I have several books and DVD's on Tutankhamen. Some are from after the 1968 X-rays when the expert consensus was that Tut was killed by a blow to the head. Then, after the 2005 CT scan, the experts said the 3,000 year old mummy showed no skull fracture, but not a lot else was released.
Finally, with "Ultimate Tut" I feel like I'm getting some solid information. Five basic questions are explored about Tutankhamen (pronounced too tawnk ah MOON) : 1. Why is Tut's tomb tiny and hardly decorated? 2. Why is Tut's body covered in soot and, quoting from Howard Carter's notes, "a charred wreck"? 3. How did Tut die? 4. Why are the painted walls of the tomb covered with brown spotting? 5. Why was Tut's tomb intact, when other royal tombs are stripped clean?
And how about this: Why does Tut's famous Death Mask have pierced ears, when only women and children have pierced ears in ancient Egypt?
There was so much fascinating information in this show. I knew that the heart was important after death in ancient Egypt, because that's what the gods weighed when determining your fate in the afterlife. What I didn't know is that Tut's body has no heart! Dr. Robert Connolly says: "This is almost unique, as far as I know, in royal embalming. The heart ... was always carefully mummified, and there was usually a heart scarab associated with it. But there isn't with Tutankhamen. So I suspect that the heart was exceedingly badly crushed. They couldn't even use that as part of his passage to the afterlife."
Now we're getting somewhere. The examination of how Tut's injuries may have occurred is comprehensive and interesting. The conclusion arrived at was the only place in the show that left a question-mark for me. How come his clavicle isn't broken?
But I don't think there's any argument that driving a chariot needed skill, they are almost wispy. See how the basket holding the driver does not straddle the axle, it is only in front of it. And then imagine shooting a bow and arrow from one.
But that's nitpicking. I was wowed with the demonstration of how an embalmed body could catch fire. I enjoyed the explanation of the mold that is not mold. And I was excited by the last comment in the show. Geologist Cross tells us that GPR scans have shown there's another tomb buried and undiscovered close to Tut's tomb. As a matter of fact, this episode is from 2013, and just last month, Oct 2015, they announced that Nefertiti's tomb may be attached to Tut's.
The show is hosted by Chris Naunton (director Egypt Exploration Society). A hallmark of this series is a narrator who does a good job, but is occasionally annoying with repetition. The number of people involved in putting this exploration together is amazing, from three continents. Looking at their areas of expertise gives you an idea of how thorough "Secrets of the Dead" is in their exploration of the secrets of Tut.
Participants include Yasmin El-Shazly (Head of Documentation, Egyptian Museum), Amit Roy Chowdhury (professor of electrical engineering, UC Riverside), Melinda Hartwig (professor Georgia State University), Dr.
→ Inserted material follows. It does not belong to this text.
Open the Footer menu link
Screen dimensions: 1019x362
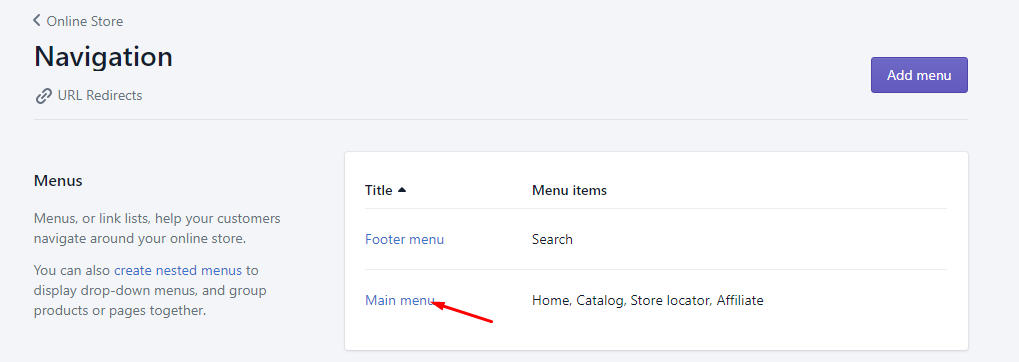click(404, 239)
Ashraf Selim (professor of radiology, Cairo University), Dr. Robert Connolly (anatomist, University of Liverpool), Anna Williams (forensic anthropologist, Cranfield University), Mike Brown (accident reconstruction expert), Peter Zioupos (biomechanics expert), Salima Ikram (professor Egyptology, American University, Cairo), Matthew Ponting (forensic archeologist), David Crowder (senior fire investigator), Neville Agnew (Getty Conservation Institute), Ralph Mitchell (microbiologist, Harvard), Ashley Cooke (National Museums Liverpool), Stephen Cross (geologist) and Tom Coulthard (physical geography, University of Hull).
This is a double-episode of PBS "Secrets of the Dead" and runs 116 minutes. That makes the exploration of all things Tut nicely detailed. There are no Bonus Features on the DVD disc. However, you can view the show with either English SDH Subtitles or Video Description service.
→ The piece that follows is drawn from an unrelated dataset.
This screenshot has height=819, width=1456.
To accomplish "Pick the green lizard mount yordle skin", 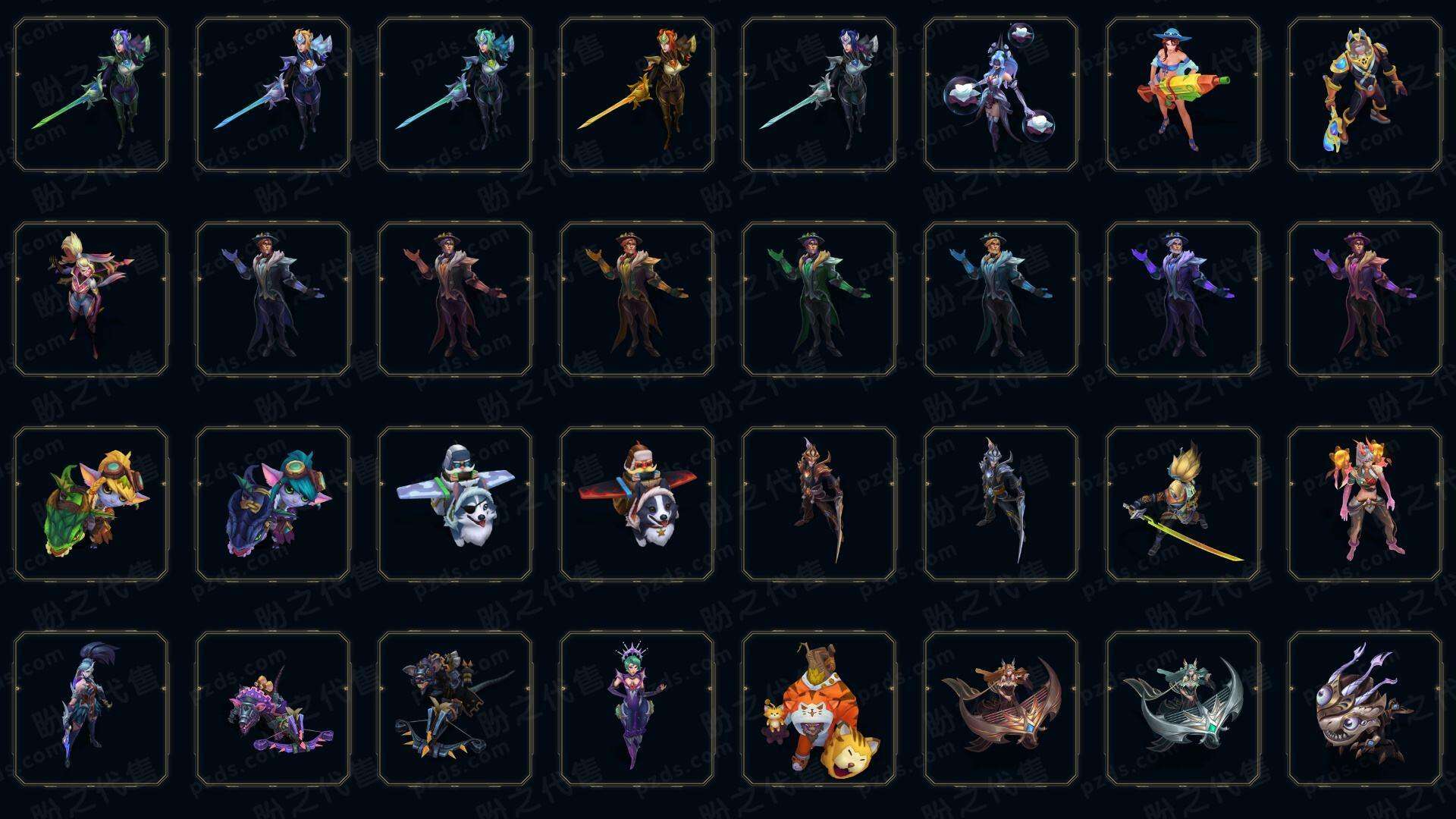I will tap(91, 504).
If you haven't watched any other episodes in the "Secrets of the Dead" series, you're missing some great stuff. In particular, this history lover really enjoyed the episode on Richard III – Resurrecting Richard III.
In this video of the Secrets of the Dead the question of why the Pharaoh Tutankhamun died at such a young age is answered, or more likely the most plausable explanatoins. Why was the body blackened as if burnt when Carter examined it? Why was the tomb so hurriedly filled that material was stacked up? Why was the tomb of an 18th Dynasty king so small? And even more explicable was why was, when the heart so important it not present in the chest of the king? All these perplexing questions have likely answers explained in this program by noted Egyptologists including Salima Ikhram and many others, as one man searches for the truth of the most interesting of the Egyptian kings.